Esta mañana he hablado sobre la situación económica internacional y española en el marco del Encuentro de Automoción que tiene lugar cada año en el IESE, en Barcelona. Dejando de lado la parte descriptiva (recesión, paro, endeudamiento, saldo exterior, déficit público, situación de los bancos,…) y explicativa (crisis de la burbuja, de la deuda soberana, financiera, etc.), he puesto énfasis en la necesidad de tomarnos muy en serio la necesidad de cambiar el modelo económico con el que operamos. Y no me refiero a lo abandonar el ladrillo, que eso ya está hecho, sino a la necesidad urgente de cambiar los condicionantes institucionales, legales y organizativos de nuestra economía.
Tenemos un mercado de trabajo vergonzoso. La tasa de paro del 25% no es la consecuencia de una recesión que, sumando todas las caídas del PIB desde 2008 no llega al 7%. Se debe a unas estructuras laborales obsoletas, injustas, inadecuadas y perjudiciales, que podían tener sentido cuando murió Franco (no lo tenían, pero al menos se justificaban por la paz social), pero no en el siglo XXI, en una economía en una crisis grave, que no puede hacer frente a sus deudas frente al exterior y que no es capaz de asegurar a sus jóvenes un futuro mínimamente prometedor. Y eso es culpa de todos. Primero, de los gobiernos, del presente y de los pasados, que no han hecho gran cosa para solucionarlo. Segundo, de los sindicatos, que defienden sus intereses particulares y, en todo caso, los de los trabajadores con contrato indefinido y en ciertos sectores protegidos, a costa del bienestar de todos los demás. Tercero, de las empresas, que no tienen ningún interés en pelearse por un mercado de trabajo eficiente, y se limitan a pedir aumentos de productividad (o sea, la reducción de sus costes laborales unitarios), sin atender a lo que pasa a su alrededor. Y luego de todos nosotros, de la sociedad, que se queja porque le hacen pagar un euro por receta y no es capaz de salir a la calle a clamar contra un mercado de trabajo tercermundista, ineficiente e injusto.
Tenemos un modelo fiscal hecho de retales: hoy subo un impuesto, mañana bajo otro, que ha ido perdiendo su función recaudadora, su neutralidad y su contribución a la eficiencia económica. Tenemos un sistema educativo de pena, con resultados peores que los de casi todo el mundo civilizado, otra vez porque la desidia de los políticos, la coacción de los sindicatos y la apatía de la sociedad. Necesitamos urgentemente una reforma de los mecanismos de incentivación a la eficiencia, la innovación, la internacionalización y el crecimiento. Tenemos una estructura y un nivel de gasto público insostenibles e ineficientes, y una función pública que no se compagina con lo que debe hacer un Estado avanzado. Tenemos un sistema de partidos políticos propenso a la corrupción, clientelista, ineficiente, que invade a la sociedad civil y la bloquea. Tenemos un sistema de pensiones que avanza, rápida y eficientemente, hacia un colapso, y al que no nos atrevemos a poner un remedio duradero (que los hay, como muestra el ejemplo de otros países). Tenemos una formación profesional poco útil, incapaz de contribuir al crecimiento económico y a la generación de empleo,…

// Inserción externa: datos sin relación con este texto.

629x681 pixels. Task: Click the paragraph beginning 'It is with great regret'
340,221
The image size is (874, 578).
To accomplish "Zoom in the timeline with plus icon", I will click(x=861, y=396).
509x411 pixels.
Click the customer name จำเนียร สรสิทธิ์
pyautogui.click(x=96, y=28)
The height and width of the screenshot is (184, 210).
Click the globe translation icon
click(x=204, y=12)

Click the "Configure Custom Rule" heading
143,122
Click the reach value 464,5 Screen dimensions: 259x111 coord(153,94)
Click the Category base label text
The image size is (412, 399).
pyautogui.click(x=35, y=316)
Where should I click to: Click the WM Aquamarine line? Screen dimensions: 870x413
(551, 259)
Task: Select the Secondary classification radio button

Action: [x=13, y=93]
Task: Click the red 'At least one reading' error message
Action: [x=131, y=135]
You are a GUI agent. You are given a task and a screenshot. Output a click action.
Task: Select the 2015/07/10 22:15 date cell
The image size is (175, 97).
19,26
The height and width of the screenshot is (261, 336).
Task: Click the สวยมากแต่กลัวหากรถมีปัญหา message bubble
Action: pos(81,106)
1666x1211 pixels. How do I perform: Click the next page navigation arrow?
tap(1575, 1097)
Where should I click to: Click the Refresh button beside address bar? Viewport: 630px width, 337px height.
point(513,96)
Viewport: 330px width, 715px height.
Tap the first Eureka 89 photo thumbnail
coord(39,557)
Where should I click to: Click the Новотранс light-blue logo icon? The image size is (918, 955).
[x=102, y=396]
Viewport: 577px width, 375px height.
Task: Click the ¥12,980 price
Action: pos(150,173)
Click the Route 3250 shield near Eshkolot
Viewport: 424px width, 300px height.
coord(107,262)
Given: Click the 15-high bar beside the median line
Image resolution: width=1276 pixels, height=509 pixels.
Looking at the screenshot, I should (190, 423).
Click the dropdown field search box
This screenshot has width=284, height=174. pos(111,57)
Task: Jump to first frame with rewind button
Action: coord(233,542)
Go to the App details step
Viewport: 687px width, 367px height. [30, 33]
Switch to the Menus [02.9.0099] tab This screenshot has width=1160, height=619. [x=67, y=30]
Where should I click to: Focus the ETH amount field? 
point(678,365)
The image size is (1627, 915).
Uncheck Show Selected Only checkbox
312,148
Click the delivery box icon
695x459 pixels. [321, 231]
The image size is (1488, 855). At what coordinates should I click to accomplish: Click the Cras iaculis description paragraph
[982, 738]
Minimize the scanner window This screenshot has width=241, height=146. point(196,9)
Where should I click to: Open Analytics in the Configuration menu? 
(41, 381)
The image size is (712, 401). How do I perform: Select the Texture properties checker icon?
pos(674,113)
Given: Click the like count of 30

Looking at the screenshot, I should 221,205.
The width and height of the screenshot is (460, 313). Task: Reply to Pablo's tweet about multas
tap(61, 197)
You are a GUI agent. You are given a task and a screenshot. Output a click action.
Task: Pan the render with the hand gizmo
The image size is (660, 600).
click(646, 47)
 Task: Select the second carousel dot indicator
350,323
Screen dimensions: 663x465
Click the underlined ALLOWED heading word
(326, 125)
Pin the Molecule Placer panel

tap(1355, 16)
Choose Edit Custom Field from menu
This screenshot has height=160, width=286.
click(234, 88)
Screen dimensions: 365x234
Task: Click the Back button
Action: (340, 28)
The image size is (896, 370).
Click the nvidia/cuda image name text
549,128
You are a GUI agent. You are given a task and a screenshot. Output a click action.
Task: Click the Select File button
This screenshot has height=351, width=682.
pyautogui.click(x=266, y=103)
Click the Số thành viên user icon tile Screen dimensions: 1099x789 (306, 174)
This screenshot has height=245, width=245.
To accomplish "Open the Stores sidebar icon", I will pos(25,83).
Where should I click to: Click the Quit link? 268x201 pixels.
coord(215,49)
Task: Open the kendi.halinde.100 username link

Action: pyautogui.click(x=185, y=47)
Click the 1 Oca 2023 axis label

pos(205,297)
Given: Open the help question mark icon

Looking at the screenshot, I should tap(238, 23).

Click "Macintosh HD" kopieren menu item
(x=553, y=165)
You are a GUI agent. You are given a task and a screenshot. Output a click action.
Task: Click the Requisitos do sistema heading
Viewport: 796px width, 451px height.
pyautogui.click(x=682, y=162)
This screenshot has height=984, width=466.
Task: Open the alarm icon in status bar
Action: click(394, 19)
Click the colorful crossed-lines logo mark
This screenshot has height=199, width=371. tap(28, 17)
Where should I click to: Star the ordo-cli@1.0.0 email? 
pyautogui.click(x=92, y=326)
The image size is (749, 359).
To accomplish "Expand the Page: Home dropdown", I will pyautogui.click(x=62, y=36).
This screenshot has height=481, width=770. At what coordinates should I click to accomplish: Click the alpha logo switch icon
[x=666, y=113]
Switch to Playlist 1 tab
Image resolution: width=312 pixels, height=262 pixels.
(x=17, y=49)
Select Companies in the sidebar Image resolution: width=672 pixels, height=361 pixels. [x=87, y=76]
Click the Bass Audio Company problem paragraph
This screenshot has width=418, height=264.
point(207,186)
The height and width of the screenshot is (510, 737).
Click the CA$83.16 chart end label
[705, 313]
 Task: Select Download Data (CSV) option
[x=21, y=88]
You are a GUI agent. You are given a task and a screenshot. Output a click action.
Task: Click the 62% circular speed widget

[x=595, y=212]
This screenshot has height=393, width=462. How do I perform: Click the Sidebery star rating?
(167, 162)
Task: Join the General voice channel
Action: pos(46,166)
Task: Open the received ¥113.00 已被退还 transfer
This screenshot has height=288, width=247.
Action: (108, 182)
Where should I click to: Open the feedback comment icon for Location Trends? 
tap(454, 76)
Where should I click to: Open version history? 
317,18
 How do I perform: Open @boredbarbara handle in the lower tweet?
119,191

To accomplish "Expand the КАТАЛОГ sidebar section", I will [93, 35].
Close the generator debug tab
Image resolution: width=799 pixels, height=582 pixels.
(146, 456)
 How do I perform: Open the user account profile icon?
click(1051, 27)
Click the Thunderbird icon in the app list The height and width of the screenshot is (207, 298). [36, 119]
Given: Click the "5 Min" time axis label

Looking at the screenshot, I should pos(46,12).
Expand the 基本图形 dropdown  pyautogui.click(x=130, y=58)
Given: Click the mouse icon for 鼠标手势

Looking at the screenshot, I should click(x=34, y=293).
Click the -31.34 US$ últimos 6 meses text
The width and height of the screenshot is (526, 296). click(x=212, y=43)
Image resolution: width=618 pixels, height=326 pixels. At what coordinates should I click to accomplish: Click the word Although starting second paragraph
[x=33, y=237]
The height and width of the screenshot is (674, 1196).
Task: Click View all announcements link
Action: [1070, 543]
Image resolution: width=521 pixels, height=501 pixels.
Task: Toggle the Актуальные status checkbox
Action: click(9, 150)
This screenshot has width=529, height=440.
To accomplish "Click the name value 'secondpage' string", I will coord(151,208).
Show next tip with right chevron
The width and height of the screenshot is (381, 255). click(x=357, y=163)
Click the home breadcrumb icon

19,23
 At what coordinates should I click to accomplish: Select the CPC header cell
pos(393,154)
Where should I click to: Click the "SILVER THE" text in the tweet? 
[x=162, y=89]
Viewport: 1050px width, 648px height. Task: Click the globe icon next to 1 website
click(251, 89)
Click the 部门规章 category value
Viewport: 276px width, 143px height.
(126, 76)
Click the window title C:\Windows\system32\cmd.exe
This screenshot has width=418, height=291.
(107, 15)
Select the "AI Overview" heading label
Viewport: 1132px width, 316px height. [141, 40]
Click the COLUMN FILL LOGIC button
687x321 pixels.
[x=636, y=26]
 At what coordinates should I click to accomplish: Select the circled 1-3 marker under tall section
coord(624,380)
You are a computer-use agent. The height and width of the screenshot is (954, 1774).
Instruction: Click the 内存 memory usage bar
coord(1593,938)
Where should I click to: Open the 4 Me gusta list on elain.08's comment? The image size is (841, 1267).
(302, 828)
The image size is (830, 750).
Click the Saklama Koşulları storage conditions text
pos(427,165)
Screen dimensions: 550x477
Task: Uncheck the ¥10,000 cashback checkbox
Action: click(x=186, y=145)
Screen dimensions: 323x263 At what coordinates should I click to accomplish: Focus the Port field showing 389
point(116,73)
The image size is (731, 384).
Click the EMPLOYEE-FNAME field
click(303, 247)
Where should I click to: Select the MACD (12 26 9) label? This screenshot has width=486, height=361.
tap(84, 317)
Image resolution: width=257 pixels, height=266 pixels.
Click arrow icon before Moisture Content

Somos expertos en pegar patadas a los problemas, dejando las soluciones para mañana. En quejarnos y no en trabajar para encontrar soluciones. En defender nuestros cocidos particulares, y en echarle la culpa a otros. Tenemos muchos detalles de altruismo y generosidad privados, pero, cuando se trata de los problemas sociales, pedimos que sea el Estado el que los resuelva. ¿Hasta cuándo?